►
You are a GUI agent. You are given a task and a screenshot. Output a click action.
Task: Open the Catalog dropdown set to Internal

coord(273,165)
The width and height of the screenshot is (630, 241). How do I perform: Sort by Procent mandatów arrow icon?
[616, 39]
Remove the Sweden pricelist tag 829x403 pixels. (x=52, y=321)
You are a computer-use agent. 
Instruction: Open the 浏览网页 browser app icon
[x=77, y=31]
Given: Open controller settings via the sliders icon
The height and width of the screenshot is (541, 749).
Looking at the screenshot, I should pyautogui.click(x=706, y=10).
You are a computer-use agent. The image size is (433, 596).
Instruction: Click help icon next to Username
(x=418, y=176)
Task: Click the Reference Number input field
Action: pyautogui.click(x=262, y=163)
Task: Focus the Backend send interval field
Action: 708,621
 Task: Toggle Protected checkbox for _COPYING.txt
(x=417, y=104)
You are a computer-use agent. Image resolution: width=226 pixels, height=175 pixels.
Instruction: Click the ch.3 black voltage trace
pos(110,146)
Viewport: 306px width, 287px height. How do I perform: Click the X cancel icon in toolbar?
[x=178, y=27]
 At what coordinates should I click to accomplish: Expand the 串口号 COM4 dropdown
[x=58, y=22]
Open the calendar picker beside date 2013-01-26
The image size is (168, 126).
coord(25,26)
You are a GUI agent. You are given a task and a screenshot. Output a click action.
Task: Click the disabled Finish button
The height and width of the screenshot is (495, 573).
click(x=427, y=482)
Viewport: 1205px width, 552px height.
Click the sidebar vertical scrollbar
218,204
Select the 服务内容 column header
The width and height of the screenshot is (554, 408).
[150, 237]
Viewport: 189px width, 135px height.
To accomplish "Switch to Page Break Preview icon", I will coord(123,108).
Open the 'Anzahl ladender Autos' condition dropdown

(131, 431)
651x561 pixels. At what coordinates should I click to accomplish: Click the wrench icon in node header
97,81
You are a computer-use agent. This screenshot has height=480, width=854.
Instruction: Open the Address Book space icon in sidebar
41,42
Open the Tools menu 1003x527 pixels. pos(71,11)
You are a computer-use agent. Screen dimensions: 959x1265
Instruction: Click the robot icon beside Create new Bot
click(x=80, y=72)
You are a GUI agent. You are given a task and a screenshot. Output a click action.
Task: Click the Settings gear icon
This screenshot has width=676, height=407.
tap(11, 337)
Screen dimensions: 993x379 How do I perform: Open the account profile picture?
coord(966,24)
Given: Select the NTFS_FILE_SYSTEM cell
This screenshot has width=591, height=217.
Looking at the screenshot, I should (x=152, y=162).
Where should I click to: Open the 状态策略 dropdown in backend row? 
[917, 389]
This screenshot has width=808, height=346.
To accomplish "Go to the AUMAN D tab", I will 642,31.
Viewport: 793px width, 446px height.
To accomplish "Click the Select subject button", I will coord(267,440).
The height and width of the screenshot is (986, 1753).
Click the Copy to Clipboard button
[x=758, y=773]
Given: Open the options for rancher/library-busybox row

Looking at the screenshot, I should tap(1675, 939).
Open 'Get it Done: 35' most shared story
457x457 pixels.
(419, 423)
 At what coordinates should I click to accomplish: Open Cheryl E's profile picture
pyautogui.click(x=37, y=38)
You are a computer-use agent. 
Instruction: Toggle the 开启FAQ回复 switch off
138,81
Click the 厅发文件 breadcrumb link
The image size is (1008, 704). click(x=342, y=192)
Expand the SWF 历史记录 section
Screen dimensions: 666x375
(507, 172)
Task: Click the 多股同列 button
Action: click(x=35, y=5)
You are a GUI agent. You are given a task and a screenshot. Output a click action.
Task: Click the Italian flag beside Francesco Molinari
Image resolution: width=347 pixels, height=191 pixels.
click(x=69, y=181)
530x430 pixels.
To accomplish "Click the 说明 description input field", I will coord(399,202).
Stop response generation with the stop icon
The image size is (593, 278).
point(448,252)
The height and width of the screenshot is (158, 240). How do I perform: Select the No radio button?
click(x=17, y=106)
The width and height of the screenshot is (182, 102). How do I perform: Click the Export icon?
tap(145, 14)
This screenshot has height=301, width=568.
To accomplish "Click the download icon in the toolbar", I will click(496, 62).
◄
Exercise description |
Return the entries above exactly as they appear, from the line containing "530x430 pixels." through the line containing "click(x=17, y=106)", inclusive.

The solution |
530x430 pixels.
To accomplish "Click the 说明 description input field", I will coord(399,202).
Stop response generation with the stop icon
The image size is (593, 278).
point(448,252)
The height and width of the screenshot is (158, 240). How do I perform: Select the No radio button?
click(x=17, y=106)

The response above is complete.